From the onset of his career, Chet Lo quickly became a rising star for his spiked-up popcorn knits that quickly took on cult status amongst the Gen Z style set. But like anyone that’s quick to ascend, there’s always the risk of burning out. For Spring/Summer 2024, though, Lo proves he has so much more to offer, delivering a striking collection that oozed an evolved sex appeal.
Reflecting on his own complicated relationship with his sexual identity, having grown up as queer Chinese-American, Lo, like many second-generation LGBTQ+ people, found inspiration in the ways sexuality is suppressed and represented in Asian cultures. This, in turn, drew him to avenues. Lifting graphics unearthed from ancient Chinese erotic art and Japanese shunga—a traditional art form often featuring same-sex couples’ depictions—Lo abstracted these images across satin devoré tops, knits and even leather to create blush-inducing prints.

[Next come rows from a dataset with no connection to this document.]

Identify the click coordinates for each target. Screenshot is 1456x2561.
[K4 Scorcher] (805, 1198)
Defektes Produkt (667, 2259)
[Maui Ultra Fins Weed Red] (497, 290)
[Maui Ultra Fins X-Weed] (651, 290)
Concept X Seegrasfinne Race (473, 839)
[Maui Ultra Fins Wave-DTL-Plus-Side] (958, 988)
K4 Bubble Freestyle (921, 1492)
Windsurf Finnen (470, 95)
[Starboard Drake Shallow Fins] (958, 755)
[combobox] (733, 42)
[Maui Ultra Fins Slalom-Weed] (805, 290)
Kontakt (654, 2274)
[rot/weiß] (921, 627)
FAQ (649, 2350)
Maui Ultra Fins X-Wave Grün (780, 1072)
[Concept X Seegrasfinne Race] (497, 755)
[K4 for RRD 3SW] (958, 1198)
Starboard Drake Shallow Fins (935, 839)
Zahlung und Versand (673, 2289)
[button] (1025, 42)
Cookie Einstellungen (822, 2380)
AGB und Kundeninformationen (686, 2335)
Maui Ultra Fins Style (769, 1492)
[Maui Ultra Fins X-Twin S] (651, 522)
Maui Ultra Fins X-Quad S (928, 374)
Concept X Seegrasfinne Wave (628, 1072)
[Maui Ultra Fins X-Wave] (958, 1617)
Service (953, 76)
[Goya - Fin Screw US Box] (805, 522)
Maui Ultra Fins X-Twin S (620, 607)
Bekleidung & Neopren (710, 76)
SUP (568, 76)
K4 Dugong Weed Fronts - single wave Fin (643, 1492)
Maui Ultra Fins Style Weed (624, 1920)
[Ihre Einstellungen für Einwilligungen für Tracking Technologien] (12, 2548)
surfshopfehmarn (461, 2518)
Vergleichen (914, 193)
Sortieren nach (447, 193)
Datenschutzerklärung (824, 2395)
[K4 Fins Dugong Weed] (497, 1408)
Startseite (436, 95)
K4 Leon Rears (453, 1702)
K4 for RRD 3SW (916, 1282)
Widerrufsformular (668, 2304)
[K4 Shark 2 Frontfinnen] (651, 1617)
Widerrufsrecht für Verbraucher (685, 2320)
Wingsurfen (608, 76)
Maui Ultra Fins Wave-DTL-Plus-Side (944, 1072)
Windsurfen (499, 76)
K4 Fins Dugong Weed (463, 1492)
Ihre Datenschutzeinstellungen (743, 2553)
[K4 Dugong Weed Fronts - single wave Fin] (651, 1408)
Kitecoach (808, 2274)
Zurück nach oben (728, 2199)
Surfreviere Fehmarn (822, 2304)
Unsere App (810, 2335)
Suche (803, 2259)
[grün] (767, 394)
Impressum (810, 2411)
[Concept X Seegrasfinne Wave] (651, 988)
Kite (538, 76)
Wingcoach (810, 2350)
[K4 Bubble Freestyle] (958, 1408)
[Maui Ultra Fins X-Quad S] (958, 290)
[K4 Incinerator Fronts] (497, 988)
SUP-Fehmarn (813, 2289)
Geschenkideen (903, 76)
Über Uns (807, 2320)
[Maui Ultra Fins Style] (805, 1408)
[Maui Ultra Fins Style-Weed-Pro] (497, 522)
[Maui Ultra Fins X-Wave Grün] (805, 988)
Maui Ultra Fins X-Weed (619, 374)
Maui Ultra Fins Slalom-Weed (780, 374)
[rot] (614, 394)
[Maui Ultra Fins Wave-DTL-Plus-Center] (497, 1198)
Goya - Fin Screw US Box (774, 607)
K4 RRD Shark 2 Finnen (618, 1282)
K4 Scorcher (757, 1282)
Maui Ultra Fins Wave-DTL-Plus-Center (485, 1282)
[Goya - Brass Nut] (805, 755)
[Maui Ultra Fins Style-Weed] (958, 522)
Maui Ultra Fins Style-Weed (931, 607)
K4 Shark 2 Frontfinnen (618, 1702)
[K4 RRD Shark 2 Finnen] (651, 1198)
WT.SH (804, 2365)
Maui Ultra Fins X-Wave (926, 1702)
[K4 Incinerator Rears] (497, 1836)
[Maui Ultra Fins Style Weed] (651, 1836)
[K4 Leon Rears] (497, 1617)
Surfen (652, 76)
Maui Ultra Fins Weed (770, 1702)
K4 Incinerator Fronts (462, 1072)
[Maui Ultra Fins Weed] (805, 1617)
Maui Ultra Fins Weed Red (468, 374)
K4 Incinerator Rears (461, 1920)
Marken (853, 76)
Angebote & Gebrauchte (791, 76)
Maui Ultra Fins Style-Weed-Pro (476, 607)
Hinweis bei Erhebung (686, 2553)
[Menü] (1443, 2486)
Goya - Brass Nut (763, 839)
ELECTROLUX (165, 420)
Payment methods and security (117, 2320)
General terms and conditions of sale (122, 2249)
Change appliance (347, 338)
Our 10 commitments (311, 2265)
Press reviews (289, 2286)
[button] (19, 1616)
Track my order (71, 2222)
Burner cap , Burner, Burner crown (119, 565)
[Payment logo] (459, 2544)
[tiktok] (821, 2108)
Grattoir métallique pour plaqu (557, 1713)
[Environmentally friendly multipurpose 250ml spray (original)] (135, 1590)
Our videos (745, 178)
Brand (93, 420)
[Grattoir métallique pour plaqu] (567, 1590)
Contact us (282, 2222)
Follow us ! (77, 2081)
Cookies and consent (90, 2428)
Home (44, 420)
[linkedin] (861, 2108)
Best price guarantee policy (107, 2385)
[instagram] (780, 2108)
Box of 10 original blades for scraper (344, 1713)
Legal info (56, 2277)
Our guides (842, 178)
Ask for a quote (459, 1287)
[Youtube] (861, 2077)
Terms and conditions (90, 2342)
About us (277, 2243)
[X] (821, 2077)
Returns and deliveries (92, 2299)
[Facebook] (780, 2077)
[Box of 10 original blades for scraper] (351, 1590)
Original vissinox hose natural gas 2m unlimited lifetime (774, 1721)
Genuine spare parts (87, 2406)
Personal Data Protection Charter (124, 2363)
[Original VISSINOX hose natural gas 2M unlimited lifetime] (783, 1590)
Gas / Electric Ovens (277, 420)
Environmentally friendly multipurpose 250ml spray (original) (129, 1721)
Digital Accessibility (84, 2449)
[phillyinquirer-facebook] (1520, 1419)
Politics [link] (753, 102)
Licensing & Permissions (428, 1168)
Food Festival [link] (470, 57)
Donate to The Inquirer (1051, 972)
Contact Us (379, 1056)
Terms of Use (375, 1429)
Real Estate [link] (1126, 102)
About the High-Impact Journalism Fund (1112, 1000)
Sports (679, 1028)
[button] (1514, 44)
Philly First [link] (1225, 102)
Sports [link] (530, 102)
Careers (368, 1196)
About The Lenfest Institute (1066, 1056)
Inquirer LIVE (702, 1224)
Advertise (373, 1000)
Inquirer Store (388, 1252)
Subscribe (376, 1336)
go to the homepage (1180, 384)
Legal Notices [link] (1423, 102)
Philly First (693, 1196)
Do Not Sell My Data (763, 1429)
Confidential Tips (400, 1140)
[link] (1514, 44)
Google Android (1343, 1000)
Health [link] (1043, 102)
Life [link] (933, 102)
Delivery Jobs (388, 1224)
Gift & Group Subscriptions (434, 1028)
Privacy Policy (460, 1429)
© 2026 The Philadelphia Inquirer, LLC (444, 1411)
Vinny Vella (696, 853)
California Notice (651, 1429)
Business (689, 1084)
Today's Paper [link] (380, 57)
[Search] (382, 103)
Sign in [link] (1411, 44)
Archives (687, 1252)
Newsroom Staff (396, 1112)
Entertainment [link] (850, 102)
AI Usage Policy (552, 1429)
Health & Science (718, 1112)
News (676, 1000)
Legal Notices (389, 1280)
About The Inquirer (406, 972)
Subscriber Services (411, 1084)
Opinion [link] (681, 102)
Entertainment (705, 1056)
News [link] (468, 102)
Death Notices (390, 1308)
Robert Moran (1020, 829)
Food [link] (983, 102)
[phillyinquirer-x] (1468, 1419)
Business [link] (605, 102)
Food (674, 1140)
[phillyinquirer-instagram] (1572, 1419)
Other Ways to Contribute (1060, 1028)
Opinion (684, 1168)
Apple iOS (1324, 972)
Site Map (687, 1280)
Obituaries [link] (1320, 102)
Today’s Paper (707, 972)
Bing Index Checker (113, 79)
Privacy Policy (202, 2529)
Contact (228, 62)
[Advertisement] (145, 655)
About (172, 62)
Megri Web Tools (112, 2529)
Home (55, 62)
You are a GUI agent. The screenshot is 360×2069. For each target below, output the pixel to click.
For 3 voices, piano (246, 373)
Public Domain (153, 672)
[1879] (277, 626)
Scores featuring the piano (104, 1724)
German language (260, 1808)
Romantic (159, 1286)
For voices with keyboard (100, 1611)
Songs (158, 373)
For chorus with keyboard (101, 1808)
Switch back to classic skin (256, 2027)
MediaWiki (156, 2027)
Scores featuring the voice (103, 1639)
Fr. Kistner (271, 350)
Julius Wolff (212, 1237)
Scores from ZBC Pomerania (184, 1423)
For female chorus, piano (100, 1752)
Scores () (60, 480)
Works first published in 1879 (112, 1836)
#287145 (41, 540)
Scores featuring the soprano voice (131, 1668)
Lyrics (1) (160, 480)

Elsewhere, lace-up details inspired by the Japanese erotic rope play Shibari, put a twist on the sensuality of his figure-hugging looks, instead calling on tactical separates and negative space to empower. Hair, by Anna Cofone, was a beauty highlight of the week, taking the Shibari influence and transforming locks into towering sculptural branches worn with palpable confidence.
Lo’s trademark knitwear was not absent but took on a more subdued note to the delight of his loyal fans. But as the designer admitted, his ambitions lie in pushing the label beyond just an of-the-moment wardrobe piece, and in this collection, he proves in spades just how capable he is.